Some people will be relieved to know that, most of the time, deleted files are not permanently gone. Many of us have at one time or another accidentally deleted items we did not mean to. In this case, the ability to bring those files back from the dead is usually good news.
The bad news is that most people don’t think about these files unless they need to recover them. Moreover, most people don’t realize they’re not actually gone.
What if someone else wanted to get these deleted files? How could they do it? And could you stop them?
What really happens when you delete a file?

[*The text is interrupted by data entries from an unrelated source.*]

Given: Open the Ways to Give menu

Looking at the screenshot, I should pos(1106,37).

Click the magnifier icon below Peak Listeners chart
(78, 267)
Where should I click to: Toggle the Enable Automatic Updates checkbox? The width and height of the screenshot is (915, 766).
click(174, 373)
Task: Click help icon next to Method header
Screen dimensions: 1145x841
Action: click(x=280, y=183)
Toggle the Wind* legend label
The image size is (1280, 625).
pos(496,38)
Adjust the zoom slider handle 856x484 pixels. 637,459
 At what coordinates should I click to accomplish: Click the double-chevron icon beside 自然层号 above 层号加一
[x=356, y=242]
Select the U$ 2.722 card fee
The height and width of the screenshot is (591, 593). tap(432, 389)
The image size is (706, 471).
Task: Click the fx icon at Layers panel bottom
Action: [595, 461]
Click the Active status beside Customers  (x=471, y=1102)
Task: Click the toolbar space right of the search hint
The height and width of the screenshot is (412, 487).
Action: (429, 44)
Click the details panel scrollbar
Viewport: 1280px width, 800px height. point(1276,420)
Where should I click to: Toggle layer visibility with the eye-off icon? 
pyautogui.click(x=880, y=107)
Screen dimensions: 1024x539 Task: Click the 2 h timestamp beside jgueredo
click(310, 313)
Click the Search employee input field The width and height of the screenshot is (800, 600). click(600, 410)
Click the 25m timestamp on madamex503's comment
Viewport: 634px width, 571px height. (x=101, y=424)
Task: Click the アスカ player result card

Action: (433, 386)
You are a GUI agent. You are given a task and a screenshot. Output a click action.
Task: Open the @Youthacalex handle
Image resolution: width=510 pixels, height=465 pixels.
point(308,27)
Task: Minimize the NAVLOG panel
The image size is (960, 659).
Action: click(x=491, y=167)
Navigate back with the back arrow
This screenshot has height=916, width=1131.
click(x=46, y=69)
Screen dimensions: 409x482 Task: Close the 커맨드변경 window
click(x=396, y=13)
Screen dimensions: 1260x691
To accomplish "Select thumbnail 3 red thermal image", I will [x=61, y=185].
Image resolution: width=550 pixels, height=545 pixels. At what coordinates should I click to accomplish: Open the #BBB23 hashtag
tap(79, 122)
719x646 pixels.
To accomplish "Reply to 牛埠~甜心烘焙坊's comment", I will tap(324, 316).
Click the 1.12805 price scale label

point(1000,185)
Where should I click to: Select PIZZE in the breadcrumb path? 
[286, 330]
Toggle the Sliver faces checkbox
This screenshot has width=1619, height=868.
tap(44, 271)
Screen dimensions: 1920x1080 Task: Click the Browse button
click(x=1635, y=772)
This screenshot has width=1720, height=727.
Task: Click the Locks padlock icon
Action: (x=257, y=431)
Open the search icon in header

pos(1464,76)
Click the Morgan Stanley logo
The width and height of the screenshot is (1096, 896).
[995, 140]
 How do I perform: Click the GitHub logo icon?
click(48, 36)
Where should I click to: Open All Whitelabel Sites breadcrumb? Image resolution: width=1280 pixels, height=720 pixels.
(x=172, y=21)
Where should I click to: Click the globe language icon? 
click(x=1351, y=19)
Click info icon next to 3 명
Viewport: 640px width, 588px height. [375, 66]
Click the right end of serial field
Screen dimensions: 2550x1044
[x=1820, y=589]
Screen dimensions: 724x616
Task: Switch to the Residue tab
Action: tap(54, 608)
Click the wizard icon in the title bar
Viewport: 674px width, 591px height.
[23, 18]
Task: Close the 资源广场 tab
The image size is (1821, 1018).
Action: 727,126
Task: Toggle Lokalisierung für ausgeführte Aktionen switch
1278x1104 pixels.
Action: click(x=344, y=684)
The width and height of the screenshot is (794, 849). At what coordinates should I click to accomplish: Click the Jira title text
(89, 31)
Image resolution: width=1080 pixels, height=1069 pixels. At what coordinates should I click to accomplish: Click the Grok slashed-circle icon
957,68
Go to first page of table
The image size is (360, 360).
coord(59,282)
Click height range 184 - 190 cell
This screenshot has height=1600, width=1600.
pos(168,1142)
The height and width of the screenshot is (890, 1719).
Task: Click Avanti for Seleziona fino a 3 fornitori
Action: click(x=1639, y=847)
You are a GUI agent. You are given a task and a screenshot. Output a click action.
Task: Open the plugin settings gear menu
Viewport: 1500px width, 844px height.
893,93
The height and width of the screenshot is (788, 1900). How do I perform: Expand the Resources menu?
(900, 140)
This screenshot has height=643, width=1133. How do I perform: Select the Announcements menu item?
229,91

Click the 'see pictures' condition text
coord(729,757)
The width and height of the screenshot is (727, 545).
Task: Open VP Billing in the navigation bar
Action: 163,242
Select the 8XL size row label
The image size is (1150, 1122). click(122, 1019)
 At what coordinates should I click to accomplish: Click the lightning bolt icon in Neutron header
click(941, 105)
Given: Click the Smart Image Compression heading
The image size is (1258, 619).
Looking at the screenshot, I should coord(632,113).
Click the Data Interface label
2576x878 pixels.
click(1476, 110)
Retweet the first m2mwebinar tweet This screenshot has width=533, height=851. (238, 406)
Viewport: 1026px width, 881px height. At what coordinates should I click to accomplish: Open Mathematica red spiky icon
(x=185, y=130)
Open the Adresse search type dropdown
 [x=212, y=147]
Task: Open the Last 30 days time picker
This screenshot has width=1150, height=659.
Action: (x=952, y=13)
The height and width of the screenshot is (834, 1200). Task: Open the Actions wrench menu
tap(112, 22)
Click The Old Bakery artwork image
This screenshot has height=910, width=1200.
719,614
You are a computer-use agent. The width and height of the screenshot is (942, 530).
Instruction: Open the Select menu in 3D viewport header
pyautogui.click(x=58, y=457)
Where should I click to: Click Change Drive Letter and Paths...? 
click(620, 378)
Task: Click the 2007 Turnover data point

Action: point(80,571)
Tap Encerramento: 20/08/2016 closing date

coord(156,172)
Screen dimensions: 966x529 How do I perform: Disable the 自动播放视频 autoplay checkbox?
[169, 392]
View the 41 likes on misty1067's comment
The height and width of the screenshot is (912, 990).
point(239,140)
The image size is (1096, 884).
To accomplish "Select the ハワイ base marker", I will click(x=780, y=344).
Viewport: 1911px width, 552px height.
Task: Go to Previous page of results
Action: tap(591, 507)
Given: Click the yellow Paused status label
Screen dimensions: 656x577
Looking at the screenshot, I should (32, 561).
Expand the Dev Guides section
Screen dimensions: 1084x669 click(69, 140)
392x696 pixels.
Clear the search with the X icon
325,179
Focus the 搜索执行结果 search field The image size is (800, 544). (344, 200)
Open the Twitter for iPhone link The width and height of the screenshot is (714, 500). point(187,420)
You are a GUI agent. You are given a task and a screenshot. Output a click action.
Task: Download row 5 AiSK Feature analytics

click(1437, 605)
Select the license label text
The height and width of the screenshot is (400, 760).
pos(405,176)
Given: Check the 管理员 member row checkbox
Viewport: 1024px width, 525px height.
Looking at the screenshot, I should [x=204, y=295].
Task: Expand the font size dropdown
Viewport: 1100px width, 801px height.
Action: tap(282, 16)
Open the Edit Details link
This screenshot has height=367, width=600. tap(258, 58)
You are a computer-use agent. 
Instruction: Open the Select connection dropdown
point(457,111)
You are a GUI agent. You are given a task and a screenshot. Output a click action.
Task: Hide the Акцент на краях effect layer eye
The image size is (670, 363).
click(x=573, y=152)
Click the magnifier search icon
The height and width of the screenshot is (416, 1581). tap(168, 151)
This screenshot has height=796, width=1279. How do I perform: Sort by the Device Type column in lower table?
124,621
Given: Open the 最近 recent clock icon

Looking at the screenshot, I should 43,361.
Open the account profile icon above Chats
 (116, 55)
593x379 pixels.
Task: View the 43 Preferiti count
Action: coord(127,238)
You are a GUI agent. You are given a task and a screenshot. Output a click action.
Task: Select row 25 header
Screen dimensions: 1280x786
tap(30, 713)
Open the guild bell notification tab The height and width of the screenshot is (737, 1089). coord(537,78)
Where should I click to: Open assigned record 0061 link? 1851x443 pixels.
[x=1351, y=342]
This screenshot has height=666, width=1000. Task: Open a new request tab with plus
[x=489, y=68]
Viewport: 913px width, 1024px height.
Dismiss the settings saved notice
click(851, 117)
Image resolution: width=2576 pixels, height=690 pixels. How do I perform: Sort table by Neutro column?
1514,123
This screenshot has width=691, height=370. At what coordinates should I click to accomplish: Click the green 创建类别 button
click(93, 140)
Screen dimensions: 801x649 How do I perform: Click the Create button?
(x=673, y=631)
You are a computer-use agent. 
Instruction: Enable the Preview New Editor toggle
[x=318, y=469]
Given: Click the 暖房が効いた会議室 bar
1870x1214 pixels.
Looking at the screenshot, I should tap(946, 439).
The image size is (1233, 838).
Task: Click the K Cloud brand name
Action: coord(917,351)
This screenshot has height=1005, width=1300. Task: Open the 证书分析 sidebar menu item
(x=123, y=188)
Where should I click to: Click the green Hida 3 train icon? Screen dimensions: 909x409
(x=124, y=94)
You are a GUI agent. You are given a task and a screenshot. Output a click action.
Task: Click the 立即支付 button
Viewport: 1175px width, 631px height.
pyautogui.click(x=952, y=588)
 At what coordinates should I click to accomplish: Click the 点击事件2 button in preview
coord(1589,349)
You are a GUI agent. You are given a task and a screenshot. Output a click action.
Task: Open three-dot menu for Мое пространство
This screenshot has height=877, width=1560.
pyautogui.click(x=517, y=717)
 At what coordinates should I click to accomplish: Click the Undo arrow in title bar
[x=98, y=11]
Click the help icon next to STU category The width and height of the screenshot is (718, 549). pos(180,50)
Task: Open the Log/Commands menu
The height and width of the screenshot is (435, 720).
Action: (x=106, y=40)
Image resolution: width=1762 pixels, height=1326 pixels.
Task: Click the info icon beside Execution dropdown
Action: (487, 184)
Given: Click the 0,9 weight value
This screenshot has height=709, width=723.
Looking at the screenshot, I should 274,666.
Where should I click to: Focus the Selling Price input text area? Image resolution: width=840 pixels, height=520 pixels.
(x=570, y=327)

When you drag a folder into the trash bin on your desktop, all you’re doing is deleting the file system — the road the operating system takes to retrieve the data. The file still exists on the hard drive and could easily be retrieved with recovery software. So, just because you can’t see a file in the directory after it’s been deleted doesn’t mean that it’s not there. This is a security issue most computer users do not take seriously until it’s too late.
Deleted files are at risk
Cybercriminals and hackers can gain access to personal information stored in your computer even after you think you’ve deleted the files. This includes everything from financial documents to scanned images. If you think those files are gone because they’ve been deleted, think again. Having a security suite like Norton Security will give you all the protection you need to keep your device safe. But what happens to your device after you discard it?
Computer forensics is a common term in today’s news headlines and usually refers to the recovery of illegal files, information, or content from a confiscated computer. However, cybercriminals utilize the same techniques and tool as government agencies and law enforcement to access deleted files.